DATA EXTRACTS section start
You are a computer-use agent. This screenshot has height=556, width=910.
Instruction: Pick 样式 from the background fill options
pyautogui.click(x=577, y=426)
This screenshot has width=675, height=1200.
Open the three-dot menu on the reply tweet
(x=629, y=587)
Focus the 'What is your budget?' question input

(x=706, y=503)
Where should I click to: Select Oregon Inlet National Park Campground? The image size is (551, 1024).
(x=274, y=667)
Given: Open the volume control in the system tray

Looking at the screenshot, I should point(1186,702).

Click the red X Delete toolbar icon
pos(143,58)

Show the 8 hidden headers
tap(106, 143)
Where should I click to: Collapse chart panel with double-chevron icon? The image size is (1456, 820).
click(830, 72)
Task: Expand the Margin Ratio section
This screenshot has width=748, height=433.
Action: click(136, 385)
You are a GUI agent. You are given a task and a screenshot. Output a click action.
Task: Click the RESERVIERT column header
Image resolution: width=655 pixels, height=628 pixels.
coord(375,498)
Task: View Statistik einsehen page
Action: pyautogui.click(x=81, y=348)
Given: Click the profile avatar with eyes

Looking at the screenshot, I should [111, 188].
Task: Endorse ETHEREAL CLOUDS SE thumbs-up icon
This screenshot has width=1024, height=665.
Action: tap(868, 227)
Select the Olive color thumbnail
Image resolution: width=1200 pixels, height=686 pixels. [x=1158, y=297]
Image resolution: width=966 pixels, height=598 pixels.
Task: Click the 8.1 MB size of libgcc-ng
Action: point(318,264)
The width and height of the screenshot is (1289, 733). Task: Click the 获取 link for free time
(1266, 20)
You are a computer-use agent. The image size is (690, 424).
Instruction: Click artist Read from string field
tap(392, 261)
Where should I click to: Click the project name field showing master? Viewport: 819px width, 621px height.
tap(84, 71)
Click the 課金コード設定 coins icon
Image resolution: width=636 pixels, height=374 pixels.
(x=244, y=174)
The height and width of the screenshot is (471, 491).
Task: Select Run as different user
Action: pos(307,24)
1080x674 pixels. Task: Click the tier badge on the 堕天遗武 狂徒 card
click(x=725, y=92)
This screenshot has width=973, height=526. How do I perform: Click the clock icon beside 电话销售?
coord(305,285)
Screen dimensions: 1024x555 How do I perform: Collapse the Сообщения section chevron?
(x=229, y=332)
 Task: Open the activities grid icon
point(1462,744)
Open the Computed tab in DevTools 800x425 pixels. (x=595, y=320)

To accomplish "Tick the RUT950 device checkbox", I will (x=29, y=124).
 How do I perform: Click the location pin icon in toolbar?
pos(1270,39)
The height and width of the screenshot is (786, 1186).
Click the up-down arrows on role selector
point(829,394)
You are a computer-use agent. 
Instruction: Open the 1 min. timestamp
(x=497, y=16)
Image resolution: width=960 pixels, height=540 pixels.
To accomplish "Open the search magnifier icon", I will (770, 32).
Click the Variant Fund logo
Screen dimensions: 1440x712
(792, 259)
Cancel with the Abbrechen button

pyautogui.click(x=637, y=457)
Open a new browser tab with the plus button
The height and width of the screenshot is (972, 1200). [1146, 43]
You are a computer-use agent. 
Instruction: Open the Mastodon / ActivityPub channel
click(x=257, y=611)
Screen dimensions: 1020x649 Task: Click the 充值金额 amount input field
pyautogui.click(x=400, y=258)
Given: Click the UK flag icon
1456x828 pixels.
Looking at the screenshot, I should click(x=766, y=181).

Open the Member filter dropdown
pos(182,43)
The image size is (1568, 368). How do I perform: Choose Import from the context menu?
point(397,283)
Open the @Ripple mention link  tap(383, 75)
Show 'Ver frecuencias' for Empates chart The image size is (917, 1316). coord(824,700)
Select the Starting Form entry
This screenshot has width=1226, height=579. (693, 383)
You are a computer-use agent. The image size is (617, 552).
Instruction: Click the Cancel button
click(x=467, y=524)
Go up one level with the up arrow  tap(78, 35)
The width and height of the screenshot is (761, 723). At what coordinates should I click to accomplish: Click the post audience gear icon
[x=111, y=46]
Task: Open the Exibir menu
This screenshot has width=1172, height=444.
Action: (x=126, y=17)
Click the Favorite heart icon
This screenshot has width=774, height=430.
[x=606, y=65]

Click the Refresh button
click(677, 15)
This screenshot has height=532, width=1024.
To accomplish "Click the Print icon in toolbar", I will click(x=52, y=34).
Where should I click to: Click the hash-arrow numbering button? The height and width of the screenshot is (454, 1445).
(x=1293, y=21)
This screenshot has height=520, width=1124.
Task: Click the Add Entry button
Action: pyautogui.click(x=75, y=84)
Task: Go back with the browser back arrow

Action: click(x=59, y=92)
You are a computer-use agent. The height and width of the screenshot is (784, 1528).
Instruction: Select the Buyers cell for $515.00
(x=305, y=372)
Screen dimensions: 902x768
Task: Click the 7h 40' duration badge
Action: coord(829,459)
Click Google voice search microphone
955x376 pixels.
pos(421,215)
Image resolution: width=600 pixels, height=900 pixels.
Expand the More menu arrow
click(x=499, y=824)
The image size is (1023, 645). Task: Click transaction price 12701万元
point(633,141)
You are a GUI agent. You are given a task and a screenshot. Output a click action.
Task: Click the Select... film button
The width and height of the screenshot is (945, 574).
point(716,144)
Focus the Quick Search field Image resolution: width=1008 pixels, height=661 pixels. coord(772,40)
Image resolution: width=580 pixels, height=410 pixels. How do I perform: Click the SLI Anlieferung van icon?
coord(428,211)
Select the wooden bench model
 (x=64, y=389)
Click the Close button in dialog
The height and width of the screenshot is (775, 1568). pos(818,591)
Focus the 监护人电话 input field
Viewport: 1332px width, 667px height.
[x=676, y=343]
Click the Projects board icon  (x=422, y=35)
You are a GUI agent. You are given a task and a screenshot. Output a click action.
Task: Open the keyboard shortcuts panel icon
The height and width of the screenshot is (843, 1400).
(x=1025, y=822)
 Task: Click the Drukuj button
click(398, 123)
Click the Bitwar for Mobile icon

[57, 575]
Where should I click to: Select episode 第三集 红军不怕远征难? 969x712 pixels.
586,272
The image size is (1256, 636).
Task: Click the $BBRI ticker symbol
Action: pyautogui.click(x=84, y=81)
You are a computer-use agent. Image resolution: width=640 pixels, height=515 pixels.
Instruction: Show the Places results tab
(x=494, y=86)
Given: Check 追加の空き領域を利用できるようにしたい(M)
DATA EXTRACTS section end
Repeat every entry above exactly, leaving nothing out.

TASK SOLUTION |
You are a computer-use agent. This screenshot has height=556, width=910.
Instruction: Pick 样式 from the background fill options
pyautogui.click(x=577, y=426)
This screenshot has width=675, height=1200.
Open the three-dot menu on the reply tweet
(x=629, y=587)
Focus the 'What is your budget?' question input

(x=706, y=503)
Where should I click to: Select Oregon Inlet National Park Campground? The image size is (551, 1024).
(x=274, y=667)
Given: Open the volume control in the system tray

Looking at the screenshot, I should point(1186,702).

Click the red X Delete toolbar icon
pos(143,58)

Show the 8 hidden headers
tap(106, 143)
Where should I click to: Collapse chart panel with double-chevron icon? The image size is (1456, 820).
click(830, 72)
Task: Expand the Margin Ratio section
This screenshot has width=748, height=433.
Action: click(136, 385)
You are a GUI agent. You are given a task and a screenshot. Output a click action.
Task: Click the RESERVIERT column header
Image resolution: width=655 pixels, height=628 pixels.
coord(375,498)
Task: View Statistik einsehen page
Action: pyautogui.click(x=81, y=348)
Given: Click the profile avatar with eyes

Looking at the screenshot, I should [111, 188].
Task: Endorse ETHEREAL CLOUDS SE thumbs-up icon
This screenshot has width=1024, height=665.
Action: tap(868, 227)
Select the Olive color thumbnail
Image resolution: width=1200 pixels, height=686 pixels. [x=1158, y=297]
Image resolution: width=966 pixels, height=598 pixels.
Task: Click the 8.1 MB size of libgcc-ng
Action: point(318,264)
The width and height of the screenshot is (1289, 733). Task: Click the 获取 link for free time
(1266, 20)
You are a computer-use agent. The image size is (690, 424).
Instruction: Click artist Read from string field
tap(392, 261)
Where should I click to: Click the project name field showing master? Viewport: 819px width, 621px height.
tap(84, 71)
Click the 課金コード設定 coins icon
Image resolution: width=636 pixels, height=374 pixels.
(x=244, y=174)
The height and width of the screenshot is (471, 491).
Task: Select Run as different user
Action: pos(307,24)
1080x674 pixels. Task: Click the tier badge on the 堕天遗武 狂徒 card
click(x=725, y=92)
This screenshot has width=973, height=526. How do I perform: Click the clock icon beside 电话销售?
coord(305,285)
Screen dimensions: 1024x555 How do I perform: Collapse the Сообщения section chevron?
(x=229, y=332)
 Task: Open the activities grid icon
point(1462,744)
Open the Computed tab in DevTools 800x425 pixels. (x=595, y=320)

To accomplish "Tick the RUT950 device checkbox", I will (x=29, y=124).
 How do I perform: Click the location pin icon in toolbar?
pos(1270,39)
The height and width of the screenshot is (786, 1186).
Click the up-down arrows on role selector
point(829,394)
You are a computer-use agent. 
Instruction: Open the 1 min. timestamp
(x=497, y=16)
Image resolution: width=960 pixels, height=540 pixels.
To accomplish "Open the search magnifier icon", I will (770, 32).
Click the Variant Fund logo
Screen dimensions: 1440x712
(792, 259)
Cancel with the Abbrechen button

pyautogui.click(x=637, y=457)
Open a new browser tab with the plus button
The height and width of the screenshot is (972, 1200). [1146, 43]
You are a computer-use agent. 
Instruction: Open the Mastodon / ActivityPub channel
click(x=257, y=611)
Screen dimensions: 1020x649 Task: Click the 充值金额 amount input field
pyautogui.click(x=400, y=258)
Given: Click the UK flag icon
1456x828 pixels.
Looking at the screenshot, I should click(x=766, y=181).

Open the Member filter dropdown
pos(182,43)
The image size is (1568, 368). How do I perform: Choose Import from the context menu?
point(397,283)
Open the @Ripple mention link  tap(383, 75)
Show 'Ver frecuencias' for Empates chart The image size is (917, 1316). coord(824,700)
Select the Starting Form entry
This screenshot has width=1226, height=579. (693, 383)
You are a computer-use agent. The image size is (617, 552).
Instruction: Click the Cancel button
click(x=467, y=524)
Go up one level with the up arrow  tap(78, 35)
The width and height of the screenshot is (761, 723). At what coordinates should I click to accomplish: Click the post audience gear icon
[x=111, y=46]
Task: Open the Exibir menu
This screenshot has width=1172, height=444.
Action: (x=126, y=17)
Click the Favorite heart icon
This screenshot has width=774, height=430.
[x=606, y=65]

Click the Refresh button
click(677, 15)
This screenshot has height=532, width=1024.
To accomplish "Click the Print icon in toolbar", I will click(x=52, y=34).
Where should I click to: Click the hash-arrow numbering button? The height and width of the screenshot is (454, 1445).
(x=1293, y=21)
This screenshot has height=520, width=1124.
Task: Click the Add Entry button
Action: pyautogui.click(x=75, y=84)
Task: Go back with the browser back arrow

Action: click(x=59, y=92)
You are a computer-use agent. The height and width of the screenshot is (784, 1528).
Instruction: Select the Buyers cell for $515.00
(x=305, y=372)
Screen dimensions: 902x768
Task: Click the 7h 40' duration badge
Action: coord(829,459)
Click Google voice search microphone
955x376 pixels.
pos(421,215)
Image resolution: width=600 pixels, height=900 pixels.
Expand the More menu arrow
click(x=499, y=824)
The image size is (1023, 645). Task: Click transaction price 12701万元
point(633,141)
You are a GUI agent. You are given a task and a screenshot. Output a click action.
Task: Click the Select... film button
The width and height of the screenshot is (945, 574).
point(716,144)
Focus the Quick Search field Image resolution: width=1008 pixels, height=661 pixels. coord(772,40)
Image resolution: width=580 pixels, height=410 pixels. How do I perform: Click the SLI Anlieferung van icon?
coord(428,211)
Select the wooden bench model
 (x=64, y=389)
Click the Close button in dialog
The height and width of the screenshot is (775, 1568). pos(818,591)
Focus the 监护人电话 input field
Viewport: 1332px width, 667px height.
[x=676, y=343]
Click the Projects board icon  (x=422, y=35)
You are a GUI agent. You are given a task and a screenshot. Output a click action.
Task: Open the keyboard shortcuts panel icon
The height and width of the screenshot is (843, 1400).
(x=1025, y=822)
 Task: Click the Drukuj button
click(398, 123)
Click the Bitwar for Mobile icon

[57, 575]
Where should I click to: Select episode 第三集 红军不怕远征难? 969x712 pixels.
586,272
The image size is (1256, 636).
Task: Click the $BBRI ticker symbol
Action: pyautogui.click(x=84, y=81)
You are a computer-use agent. Image resolution: width=640 pixels, height=515 pixels.
Instruction: Show the Places results tab
(x=494, y=86)
Given: Check 追加の空き領域を利用できるようにしたい(M)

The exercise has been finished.